**What the task requires**
Output the stretch of the VFIO patch email from "From: Alexey Kardashevskiy" through "Message-ID: <532BF15C.7030802@ozlabs.ru> (raw)", copied word for word.

**Document passage**
┄┄┄┄┄┄┄┄┄┄
From: Alexey Kardashevskiy <aik@ozlabs.ru>
To: Alex Williamson <alex.williamson@redhat.com>
Cc: Alexander Graf <agraf@suse.de>,
Paolo Bonzini <pbonzini@redhat.com>,
qemu-ppc@nongnu.org, qemu-devel@nongnu.org,
David Gibson <david@gibson.dropbear.id.au>
Subject: Re: [Qemu-devel] [PATCH v5 07/11] vfio: Add guest side IOMMU support
Date: Fri, 21 Mar 2014 18:59:24 +1100 [thread overview]
Message-ID: <532BF15C.7030802@ozlabs.ru> (raw)
In-Reply-To: <1395259061.8201.242.camel@ul30vt.home>
On 03/20/2014 06:57 AM, Alex Williamson wrote:
> On Wed, 2014-03-12 at 16:52 +1100, Alexey Kardashevskiy wrote:
>> From: David Gibson <david@gibson.dropbear.id.au>
>>
>> This patch uses the new IOMMU notifiers to allow VFIO pass through devices
>> to work with guest side IOMMUs, as long as the host-side VFIO iommu has
>> sufficient capability and granularity to match the guest side. This works
>> by tracking all map and unmap operations on the guest IOMMU using the
>> notifiers, and mirroring them into VFIO.
>>
>> There are a number of FIXMEs, and the scheme involves rather more notifier
>> structures than I'd like, but it should make for a reasonable proof of
>> concept.
>>
>> Signed-off-by: David Gibson <david@gibson.dropbear.id.au>
>> Signed-off-by: Alexey Kardashevskiy <aik@ozlabs.ru>
>>
>> ---
>> Changes:
>> v4:
>> * fixed list objects naming
>> * vfio_listener_region_add() reworked to call memory_region_ref() from one
>> place only, it is also easier to review the changes
>> * fixes boundary check not to fail on sections == 2^64 bytes,
>> the "vfio: Fix debug output for int128 values" patch is required;
>> this obsoletes the "[PATCH v3 0/3] vfio: fixes for better support
>> for 128 bit memory section sizes" patch proposal
>> ---
>> hw/misc/vfio.c | 126 ++++++++++++++++++++++++++++++++++++++++++++++++++++++---
>> 1 file changed, 120 insertions(+), 6 deletions(-)
┄┄┄┄┄┄┄┄┄┄
Records for locating displayed items:

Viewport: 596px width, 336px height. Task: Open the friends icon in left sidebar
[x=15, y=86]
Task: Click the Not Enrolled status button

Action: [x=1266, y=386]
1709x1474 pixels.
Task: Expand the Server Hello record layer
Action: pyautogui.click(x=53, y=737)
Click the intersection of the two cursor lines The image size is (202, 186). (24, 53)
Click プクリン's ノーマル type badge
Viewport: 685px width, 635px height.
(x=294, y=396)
┄┄┄┄┄┄┄┄┄┄
**Solution for this problem**
From: Alexey Kardashevskiy <aik@ozlabs.ru>
To: Alex Williamson <alex.williamson@redhat.com>
Cc: Alexander Graf <agraf@suse.de>,
Paolo Bonzini <pbonzini@redhat.com>,
qemu-ppc@nongnu.org, qemu-devel@nongnu.org,
David Gibson <david@gibson.dropbear.id.au>
Subject: Re: [Qemu-devel] [PATCH v5 07/11] vfio: Add guest side IOMMU support
Date: Fri, 21 Mar 2014 18:59:24 +1100 [thread overview]
Message-ID: <532BF15C.7030802@ozlabs.ru> (raw)